Eli squeezed London’s shoulder and looked over at me with a slow nod.

“Dex is right Lon,” he said. “You can’t expect Nique to just be okay with that woman showing up after all these years. That’s a lot to ask.”

“I know!” London cried. “The plane leaves in four days. If I call Stella now Nel and my father are both going to lose their minds. I’m stuck.”

Nobody had a good answer for that, so we let it sit.

There was a time when I would have been the first person Nique called about something like this.
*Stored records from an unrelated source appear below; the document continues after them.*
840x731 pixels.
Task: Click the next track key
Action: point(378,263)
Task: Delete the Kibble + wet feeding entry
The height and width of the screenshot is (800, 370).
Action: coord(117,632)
I would have been the one she vented to until she ran out of breath.

Now I was just another name she was probably ignoring, while she leaned on whoever was in her corner these days.

I had traded being her person for poor decisions, and now when the world was closing in on her I didn’t even have the standing to check on her.

I hated that more than anything.

“She’s coming,” I muttered, though it sounded more like I was trying to convince myself.

“Dex, she sounded serious,” London said quietly.

“Trust me. She’s not going to let that woman win by staying home. She’s just mad right now.”

London didn’t look convinced, but she nodded, kissed the top of Heavyn’s head, and carried her upstairs to bed.

Eli looked over at me once they were gone. “You gonna call her?”

“Nique hasn’t answered a call from me in years,” I admitted.

He shrugged. “Maybe this time she will.”

I stared at the dark screen in my hand. I could call. I could show up. I could do a lot of things. None of them felt like something I had earned the right to do. Nique didn’t need me swooping in like some last-minute savior when I had been the villain in her story for years.

Mexico was supposed to be my shot at fixing what I broke. If she didn’t get on that plane, I wouldn’t just lose the opportunity. I’d have to sit with the fact that I built this distance myself, brick by brick, and then didn’t have the nerve to cross it when it mattered.

I slid the phone back into my pocket and took my shot. Eli didn’t say anything else and I appreciated that. Some losses you just had to stand in for a minute before you figured out your next move. I wasn’t ready to call this one a loss yet.